For the prolate-shaped spheroid, two minor axes (a _i  > b _i  = c _i ) and depolarization factors L ⁱ _y and L ⁱ _z are equal, where i = [1, 2], 1 for the inner ellipsoid and 2 for the outer ellipsoid. The polarisation factor (L ⁱ _x ) along the x direction is a function of eccentricity.

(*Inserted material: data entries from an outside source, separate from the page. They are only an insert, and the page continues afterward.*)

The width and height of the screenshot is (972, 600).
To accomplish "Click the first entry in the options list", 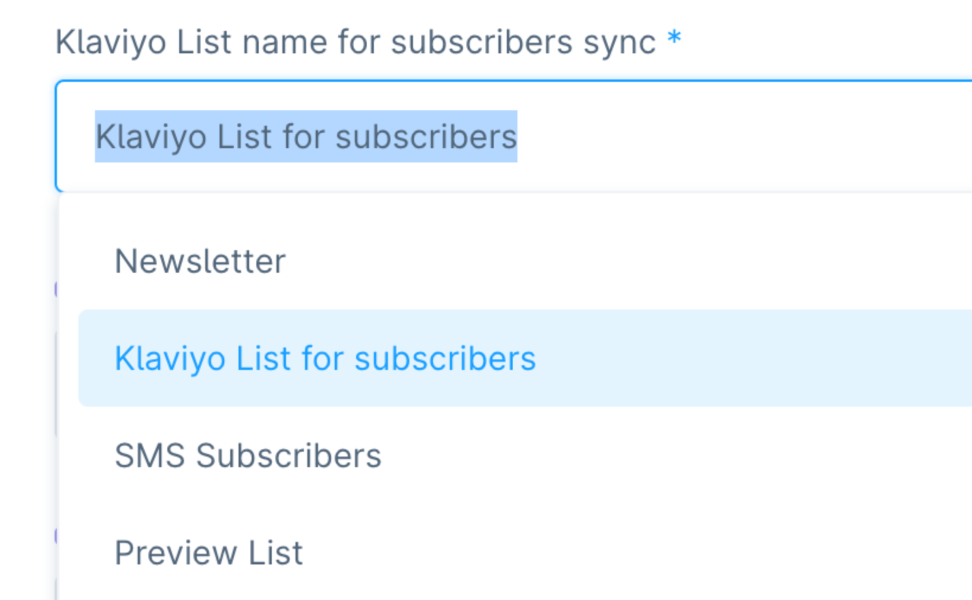I will click(x=200, y=261).
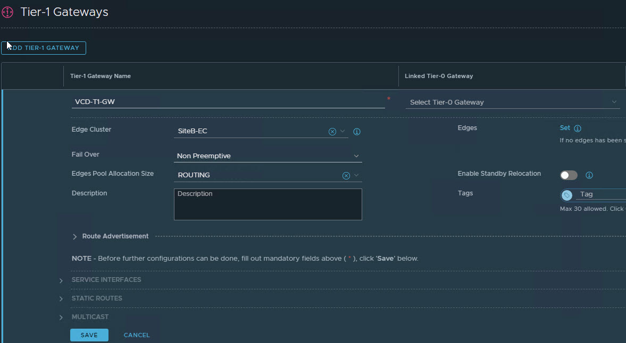Clear the SiteB-EC edge cluster selection
The image size is (626, 343).
(x=332, y=132)
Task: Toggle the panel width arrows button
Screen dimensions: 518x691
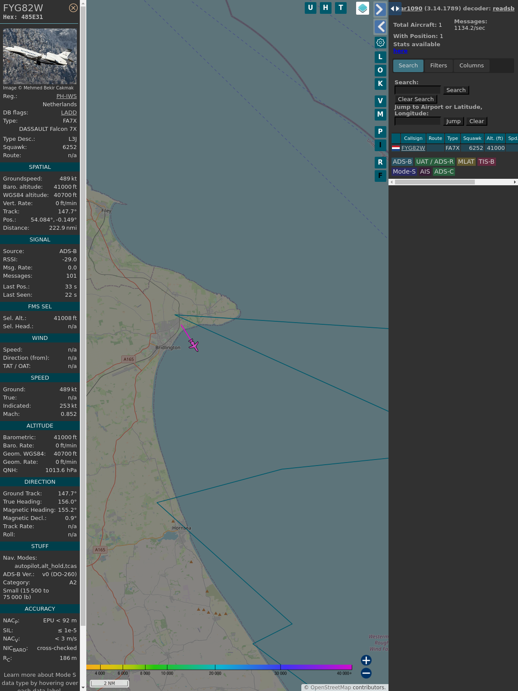Action: tap(395, 9)
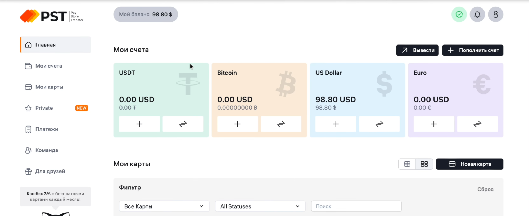
Task: Switch cards to table list view
Action: pyautogui.click(x=407, y=164)
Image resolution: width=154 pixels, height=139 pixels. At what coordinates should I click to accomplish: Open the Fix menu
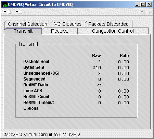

$$ \begin{array}{l}{L}_x^i=\frac{\left(1-{e}_i^2\right)}{e_i^2}\left(-1+\frac{1}{2{e}_i}2.303 \log \frac{1+{e}_i}{1-{e}_i}\right)\\ {}{e}_i^2=1-\frac{a_i^2}{c_i^2}\end{array} $$

For an oblate spheroid (c _i   < a _i  = b _i ), the depolarisation factor L ⁱ _x  = L ⁱ _y in terms of eccentricity is

$$ \begin{array}{l}{L}_x^i=\frac{g(e)}{2{e}_i^2}\left[\frac{\pi }{2}+{ \tan}^{-1}g(e)\right]-\frac{g(e)}{2}\\ {}g\left({e}_i\right)={\left(\frac{1-{e}_i^2}{e_i^2}\right)}^{\frac{1}{2}},\kern0.36em {e}_i^2=1-\frac{c_i^2}{a_i^2}\end{array} $$

The dielectric constants which are used in the polarizability expression are the key parameters for the computation of optical parameters such as scattering, absorption and extinction efficiency. Since the dielectric property of bulk MNPs is entirely different from the nanolevel properties, at the nanolevel, the dielectric constants of MNPs are highly dependent on the size and shape of the nanoparticles. Hence, the size-dependent dielectric constant of nanoparticles can found by solving the Drude Lorentz model [20–22].

$$ \varepsilon \left(\omega \right)\kern0.36em ={\varepsilon}_{\mathrm{bulk}}\left(\omega \right)+\frac{\omega_p^2}{\omega^2+j\kern0.24em {\varepsilon}_{\mathrm{bulk}}\kern0.24em \omega }-\frac{\omega_p^2}{\omega^2-j\;\gamma\;\omega } $$

(4a)

where ω _p is the bulk plasma frequency (1.36 × 10¹⁶ Hz_, 1.37 × 10¹⁶ Hz for silver and gold respectively), ω is the frequency of incident electromagnetic waves and γ _bulk is the damping constant of bulk MNPs. When the size of a particle is smaller than the mean free path, there is an interaction taking place between the free electrons with the particle boundary. Due to this interaction, the spectral width and SPRs of MNPs are affected. Hence, there is a strong need of the correction of the bulk damping rate of the nanoparticle, which can be expressed as

$$ \begin{array}{l}\gamma ={\gamma}_{\mathrm{bulk}}+A\frac{\nu_f}{R}\\ {}\;\tau =\frac{1}{\gamma },\kern0.48em {\tau}_{\mathrm{bulk}}=\frac{1}{\gamma_{\mathrm{bulk}}}\end{array} $$

(4b)

where τ is the effective relaxation time, τ _bulk is the bulk metal free electron scattering time, v _f (=1.39 × 10⁶ m/s, 1.38 × 10⁶ m/s for silver and gold) is the Fermi velocity of an electron in noble MNP, A is the geometrical parameter and its value lies between 2 and 1 (in our case, we have chosen A = 1 for isotropic scattering) [22] and l is the effective radius of the metallic core which depends on the shape.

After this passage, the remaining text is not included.